TMVII: Emerging STI Mimics Other Skin Conditions – Expert Insights

by Chief Editor

The Rise of TMVII: Navigating a New Landscape in Sexually Transmitted Infections

A recent surge in cases of Trichophyton mentagrophytes genotype VII (TMVII), a sexually transmitted fungus causing ringworm, is prompting increased vigilance among healthcare professionals. More than 30 cases were recently reported in Minnesota, signaling a potential broadening outbreak. This infection, easily mistaken for other skin conditions, demands a renewed focus on accurate diagnosis and public awareness.

Understanding TMVII: Symptoms and Misdiagnosis

TMVII presents as “round, coin-like rashes that are red and irritated, sometimes with bumps and pimples,” according to the Minnesota Department of Health. However, its ability to mimic eczema, psoriasis, and bacterial skin infections often leads to misdiagnosis. This represents further complicated by the fact that tinea infections can appear atypical, especially when treated inappropriately with topical steroids, potentially masking classic features.

Pro Tip: When encountering a persistent or atypical rash, especially in sexually active individuals, consider TMVII as a potential diagnosis and pursue appropriate testing.

A Global Perspective: From Europe to the US

While the first U.S. Case was reported in New York City in 2024, TMVII has circulated in Europe for several years. The CDC notes a correlation with individuals who have engaged in sex tourism in Southeast Asia, and the infection tends to be more prevalent among men who have sex with men. Minnesota’s first reported case surfaced in July 2025.

The Diagnostic Challenge: Why TMVII is Tricky

Accurate diagnosis can be challenging. Clinicians must consider that tinea can present atypically, even in the genital area. While a KOH prep can be performed to check for fungus, it isn’t always conclusive. Cultures can be collected, but results seize time and aren’t always positive.

“We need to remember if a patient isn’t responding as expected to treatment…we need to step back and consider tinea among other diagnoses,” explains Avrom S. Caplan, MD, associate professor of dermatology at NYU Grossman School of Medicine.

Differentiating TMVII from Syphilis

Syphilis, often called “the great mimicker,” can present with similar symptoms. Clinicians should consider testing for syphilis alongside TMVII, particularly when sexual transmission is suspected. Even after a TMVII diagnosis, ruling out other sexually transmitted infections remains crucial.

Treatment and Prevention: A Multi-Faceted Approach

TMVII is treatable with oral antifungals. However, treatment can be prolonged, especially if the infection has been present for some time or if prior treatments have been ineffective. Education is key to preventing further outbreaks. Clear communication about potential transmission during treatment is essential.

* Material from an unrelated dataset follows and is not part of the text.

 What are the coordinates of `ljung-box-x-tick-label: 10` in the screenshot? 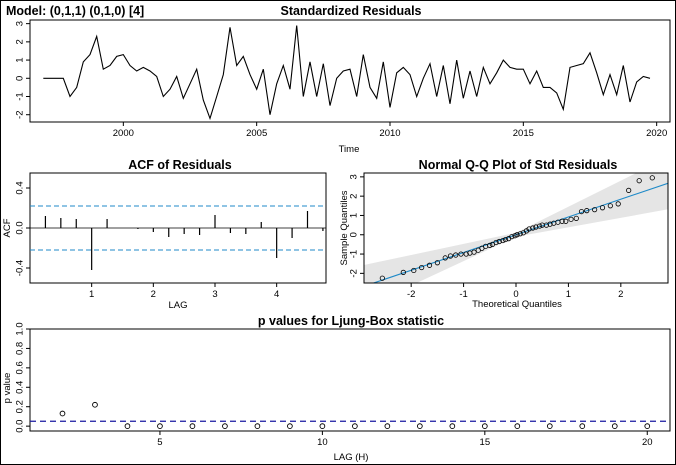 It's located at (322, 442).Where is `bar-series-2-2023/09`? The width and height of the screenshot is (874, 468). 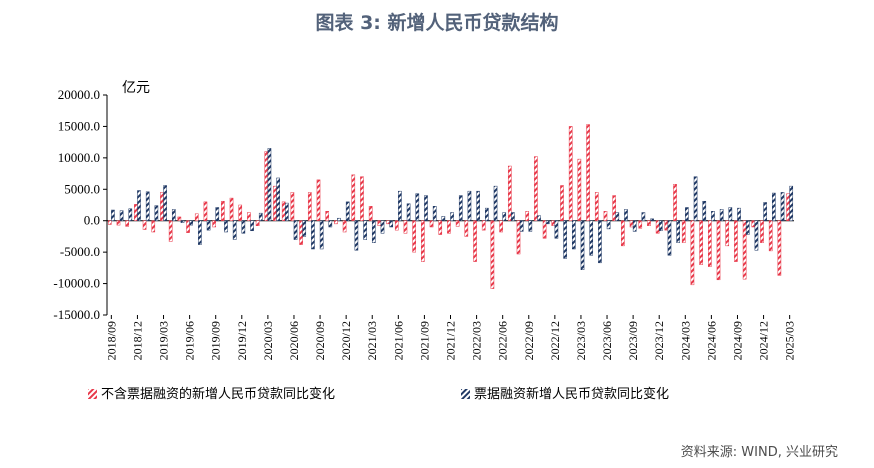
bar-series-2-2023/09 is located at coordinates (634, 226).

Did you know? You’ll see reports suggesting a potential period of asymptomatic spread for TMVII, meaning an individual could transmit the infection before exhibiting symptoms.

Looking Ahead: Potential for Increased Outbreaks

Experts anticipate that increased awareness will lead to more diagnoses and potentially more clustered outbreaks. Continued vigilance, coupled with proactive education for both patients and clinicians, will be vital in managing the spread of TMVII.

Frequently Asked Questions

  • What is TMVII? TMVII is a sexually transmitted fungus that causes ringworm.
  • How is TMVII diagnosed? Diagnosis can be challenging and may require cultures, though a KOH prep can be a first step.
  • Is TMVII treatable? Yes, TMVII is treatable with oral antifungals.
  • Can TMVII be mistaken for other conditions? Yes, it can mimic eczema, psoriasis, and bacterial skin infections.